── Material for this exercise

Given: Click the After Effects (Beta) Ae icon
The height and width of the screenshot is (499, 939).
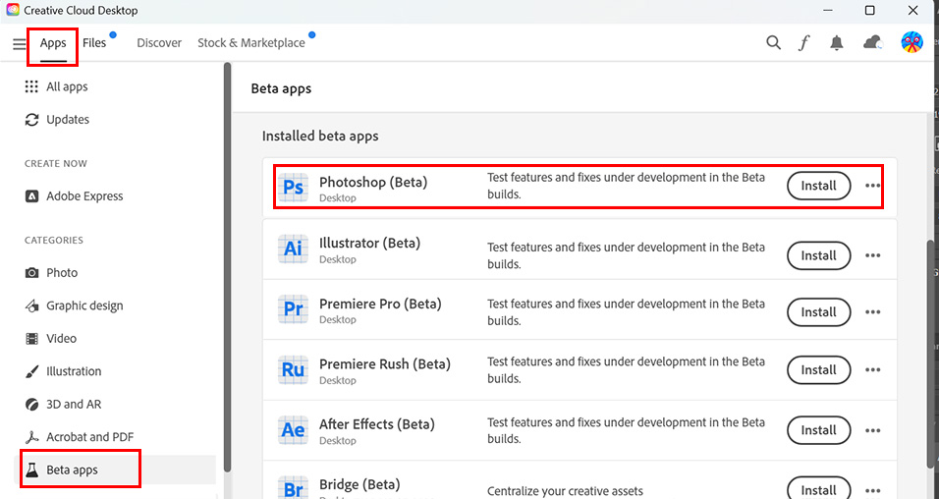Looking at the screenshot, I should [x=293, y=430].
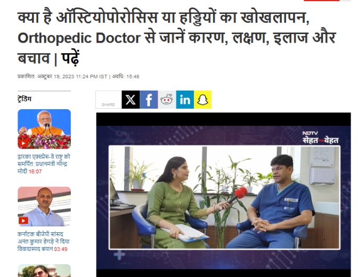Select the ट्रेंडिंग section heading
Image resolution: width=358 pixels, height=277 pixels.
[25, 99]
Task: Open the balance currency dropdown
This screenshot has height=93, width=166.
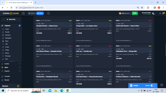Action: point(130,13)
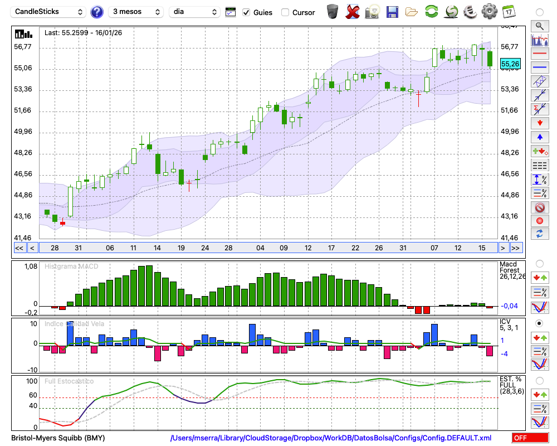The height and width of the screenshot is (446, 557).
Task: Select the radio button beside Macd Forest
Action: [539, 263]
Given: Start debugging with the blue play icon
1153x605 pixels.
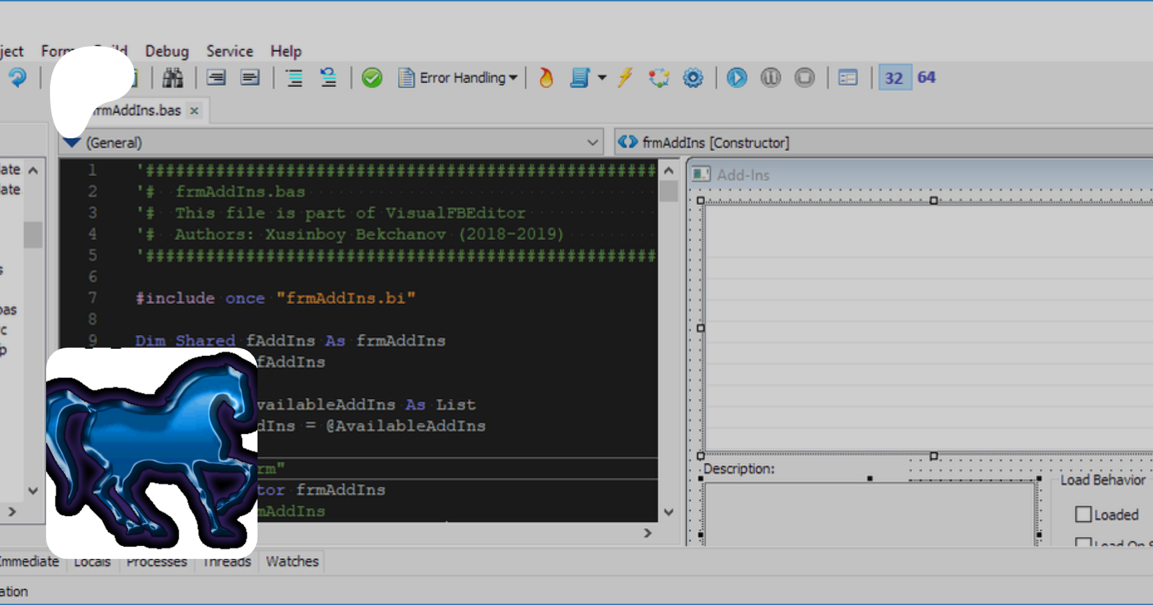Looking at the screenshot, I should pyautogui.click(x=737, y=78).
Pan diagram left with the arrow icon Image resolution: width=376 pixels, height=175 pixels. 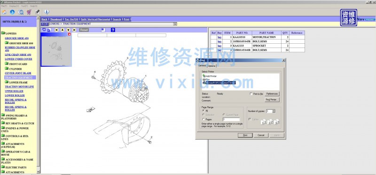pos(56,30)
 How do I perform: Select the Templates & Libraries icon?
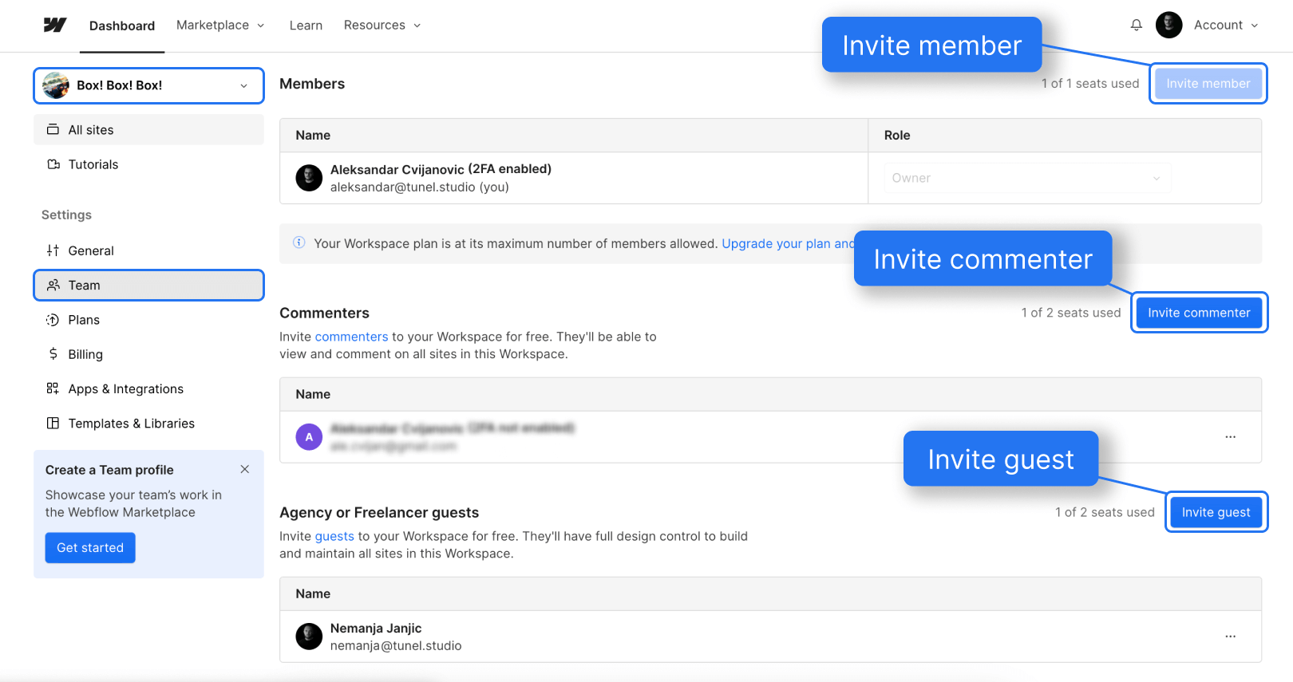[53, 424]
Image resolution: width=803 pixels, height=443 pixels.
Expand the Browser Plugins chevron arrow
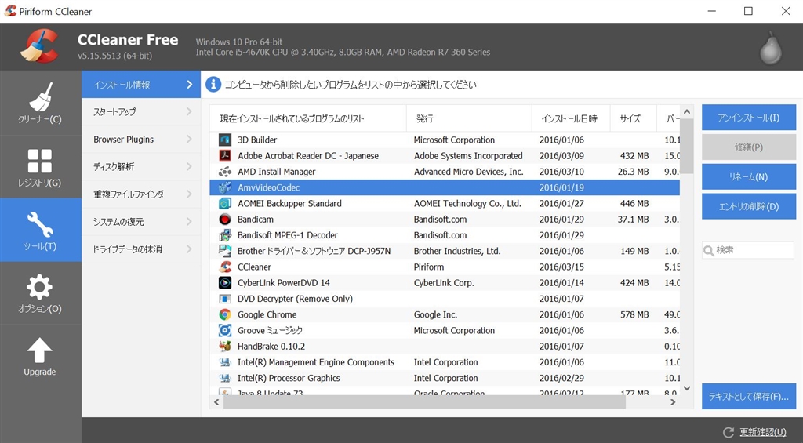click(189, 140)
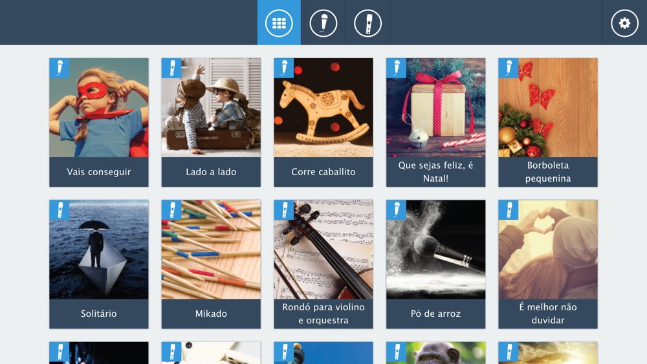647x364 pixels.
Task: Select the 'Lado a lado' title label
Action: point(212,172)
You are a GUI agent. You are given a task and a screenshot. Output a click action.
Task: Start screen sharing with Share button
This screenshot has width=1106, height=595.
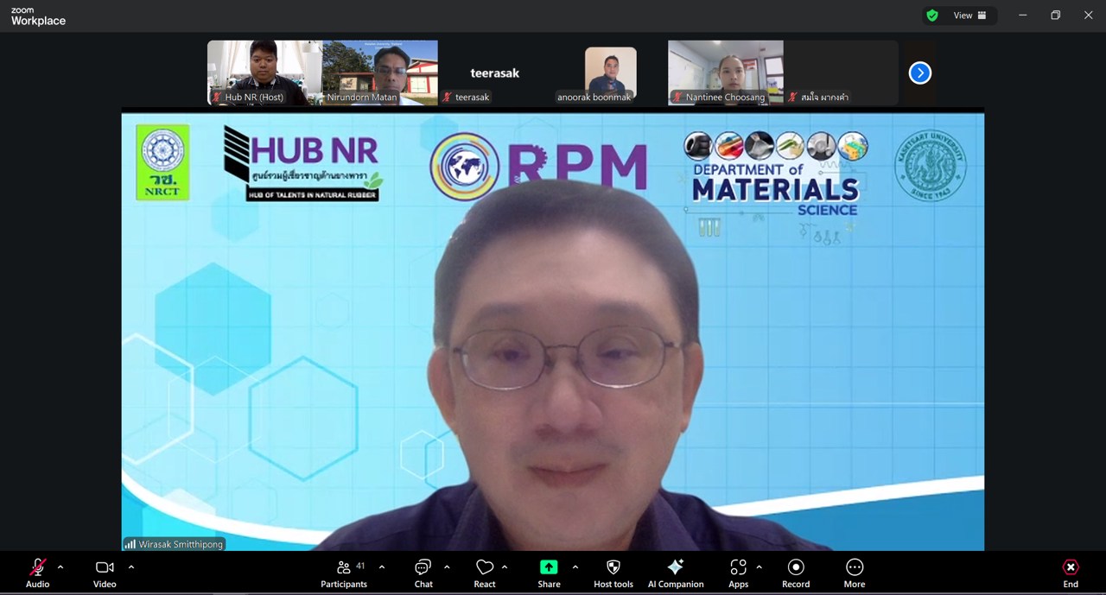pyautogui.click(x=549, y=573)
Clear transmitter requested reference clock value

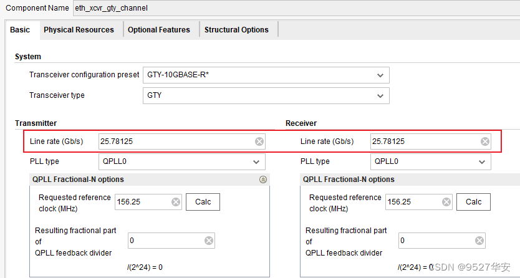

────

Exercise description: Search the data above for the string "Start". Report every line where it is found.

Task answer:
Given: Start debugging with the blue play icon
Task: Start screen sharing with Share button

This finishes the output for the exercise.